Network Layer Protocols With Byzantine Robustness

7 minute read

Published:

Link to paper

Problem

  • How to send a single packet at the Network Layer, using Link State, through a network with an a priori unknown topology when there are active byzantine faults between the source and destination.

Assumptions

  • bi-directional links
  • links are not shared
  • delivery not guaranteed over a physical link
  • must be used on a single physical network
  • assumes trusted source and destination
  • Can only send one packet at a time
  • simple faults can occur where a node stops and then later restarts
  • faults can be byzantine
  • byzantine nodes can drop, replay, edit, incorrectly forward, or do anything else they want to a packet they receive
  • encryption cannot be broken
  • faults can occur on the links
    • can lose, duplicate, misorder, or corrupt messages
  • a Network Layer is robust to byzantine faults if, with a high probability, it delivers messages between honest sources and destinations given that a non-faulty path exists between them

Opinion

This is an extremely well written paper. Many details are covered in a clear, logical way. The biggest reason I see for this algorithm’s dearth of implementations stems from its requirement to store the entire network topology. That would require too much storage for internet scale routing.

Summary

Robust Flooding

Robust Flooding is an algorithm suggested by Radia Perlman in her dissertation Network Layer Protocols With Byzantine robustness. The motivation is that sometimes flooding, though generally inefficient, is the best way to traverse a network, and there may be cases where some of the network nodes are byzantine—that is, they may deviate from the protocol in ways that are (or seem) malicious. This is in addition to the possibility that they may fall victim to simple failures, where the node simply stops responding at all.

At a high level, Robust Flooding works by using public key pairs to ensure fairness and using sequence numbers and redundancy mechanisms to guarantee that unique packets are forwarded throughout the network.

To understand the fairness solution, it is important to first understand the situation in which unfairness can arise. It is assumed that a given router in the network has some amount of buffer space it can use for when the data link is in use, and has to block until it is ready to send another packet. Since a router is a physical device, it cannot have infinite memory to use for buffering. This means that there’s some limit to how much it can buffer. If that limit is reached, then the router will be forced to drop additional incoming packets. If there is a single buffer that is shared between all the possible destinations, then it becomes random chance which messages actually make it on to the buffer before it fills up and has to block. It is possible that by random chance, a single source could have all of its packets dropped, and would, therefore, be unable to communicate. The interesting thing about this pitfall, is that can occur without any Byzantine or even simple failures in the network. The solution to this problem posed by Perlman is to allocate a certain amount of buffer space for each node in the network. With dedicated buffer space allocated, it is guaranteed that at least of some of the packets being sent will make it through the network.
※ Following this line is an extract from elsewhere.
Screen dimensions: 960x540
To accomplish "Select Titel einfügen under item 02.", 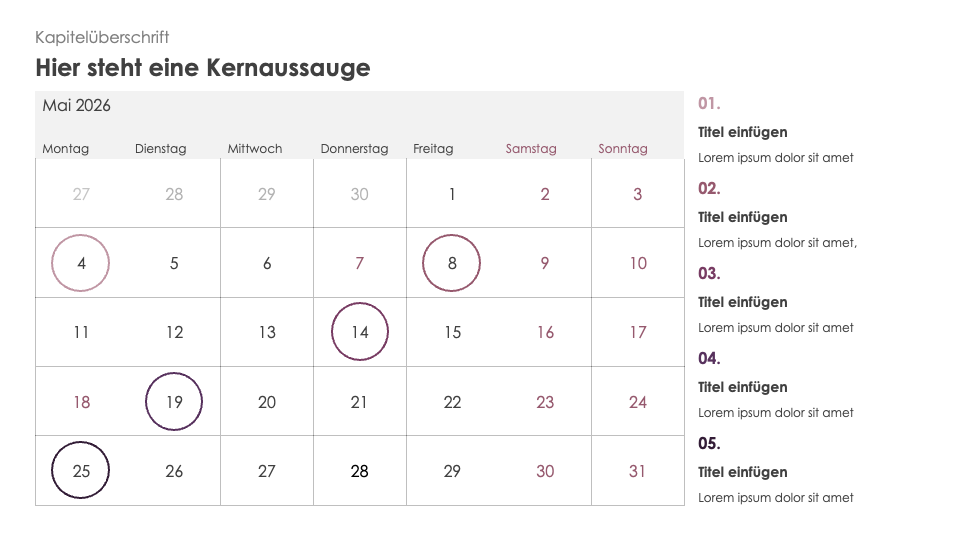I will (x=742, y=217).
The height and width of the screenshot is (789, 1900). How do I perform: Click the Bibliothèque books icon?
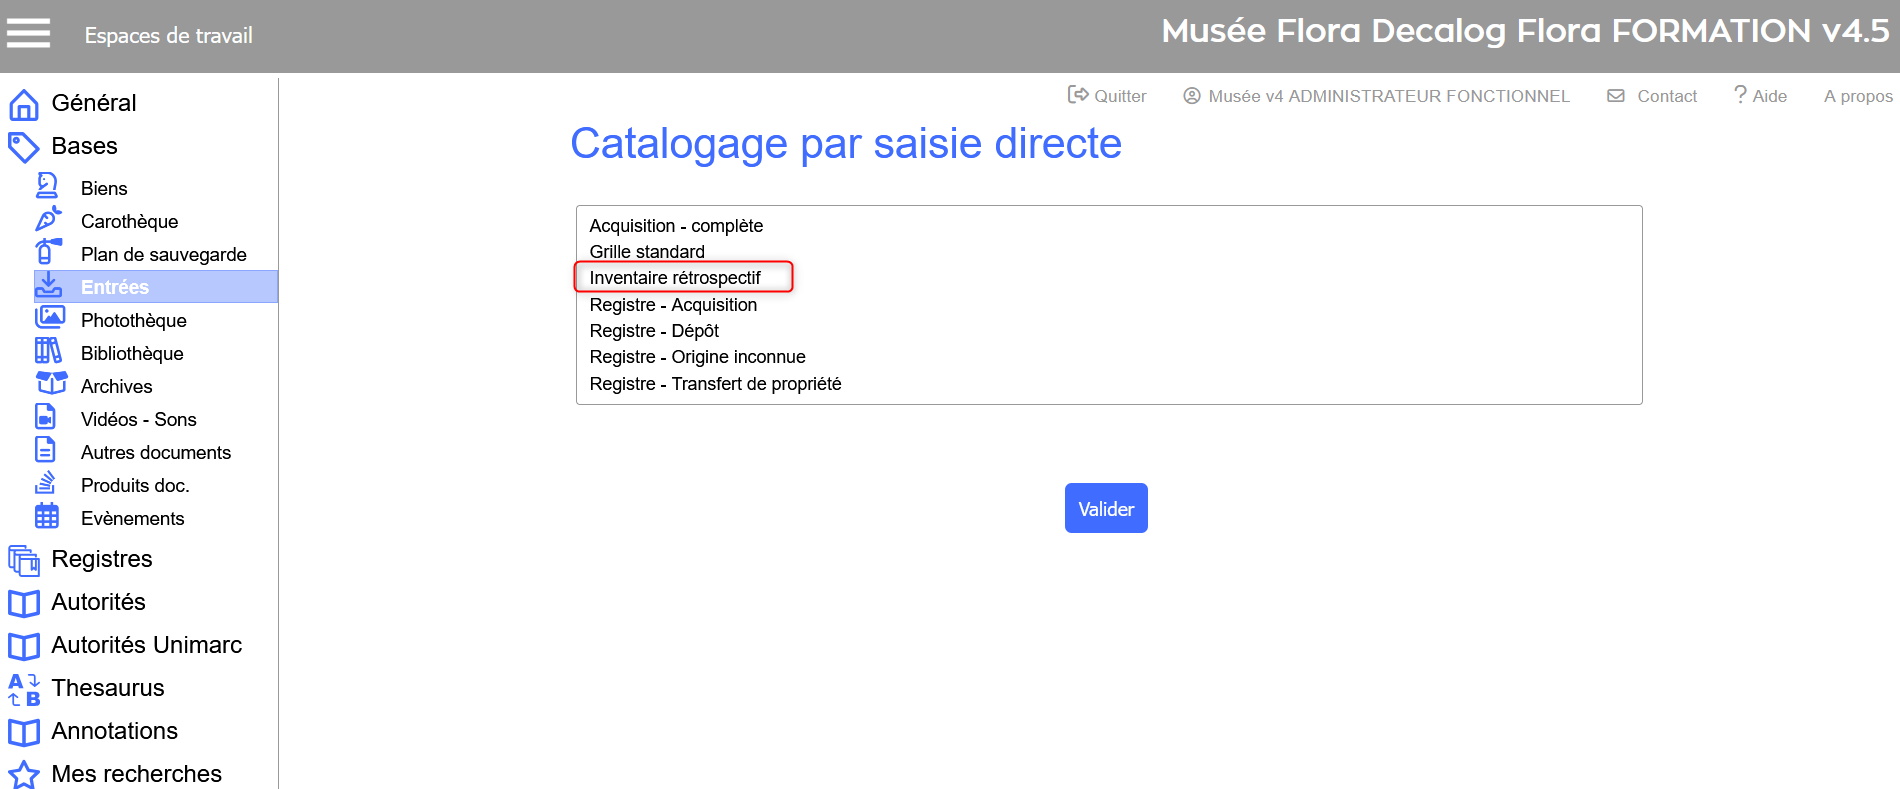coord(48,351)
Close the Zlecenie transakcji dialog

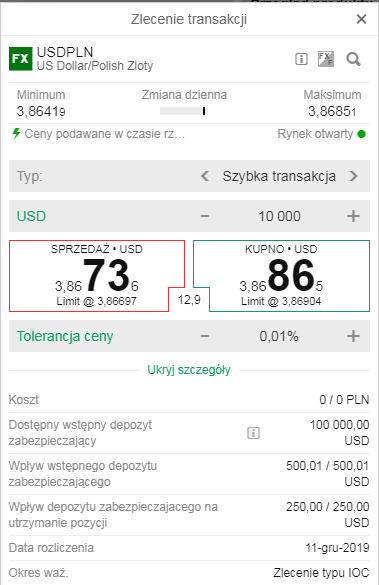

The question now becomes, how can we ensure that we correctly allocate buffer space for all the nodes. This can be done using a set of so-called, “trusted nodes.” The identities of the trusted nodes is known at startup time by all the nodes in the network. When a node starts up, it contacts a trusted node who returns to it a list of identity to public key mappings. For each mapping it receives, it can allocate buffer space. This also means that even if a trusted node behaves maliciously and includes extra identities that are not actually part of the network, the worst thing that will happen is that some extra space will be allocated that won’t be used. If a malicious node leaves out certain identities, this will also not be a problem as long as at least one honest trusted node supplies that identity. The public keys are used to verify the signature on the incoming packets, so that it can verify that a packet from a particular source actually came from that source—this prevents a Byzantine node from using a different node’s allocated buffer.

To ensure fairness among packets that have made it into buffers, a round robin strategy is used to select the next packet to put on the link.

The second important concept is the redundancy mechanism to ensure that a packet packet gets flooded at least once. This where the sequence numbers on each packet come into play. A single source should be using a monotonically increasing sequence number—though there is one situation where that may not be the case, it will be discussed later.

At its core, this solution is a link state source routing algorithm. This means that every node needs to know the entire topology of the network. Topology information is spready in the form of Link State Packets (LSPs). Every node in the network will use robust flooding to spread its LSPs. Upon receiving an LSP from every node in the network, the receiving node is able to generate an accurate topology. Each node is resposible for generating its own LSP. Its LSP will contain a list of all the nodes that are directly connected neighbors to the LSP-generating node. The way a node determines who its neighbors are is by each node sending a Neighbor ID message to all its neighbors at startup time. Neighbor ID messages will not be forwarded by an honest node.

This is in the Source Routing class of algorithms so the source is in charge of generating the entire route. It does this by finding a solution to the Max Flow problem. There are many Max Flow algorithms that are acceptable here. The key criterion is that whatever algorithm is used, it must generate K node-disjoint paths. By using K node-disjoint paths, there is a guarantee that a path will be found as long as there are less than K Byzantine nodes.

There are cetain special cases that must be addressed, however. A Byzantine “trusted node” could generate fake identities along with their key pairs, and then generate fake LSPs for all of them. This would make it difficult for any honest node to find a fault-free route through the network. This can be solved, by remembering our assumption that at least one trusted node is correct. In that case, we can find the K node-disjoint paths for the view proposed by each trusted node. As long as one of those trusted nodes is correct, a path without sybils could be found.

If there are K or more Byzantine nodes, a fallback plan is required. Perlman suggests the following three strategies:

  1. Assume a strong network model, as long as the model holds, the algorithm will hold.
  2. Fallback to robust flooding. This is guaranteed to find a route if one exists, but it is costly.
  3. Detect faults and then send LSP updates for the new topology.

Other links

Citation

Perlman, Radia Joy. Network layer protocols with byzantine robustness. Diss. Massachusetts Institute of Technology, 1988.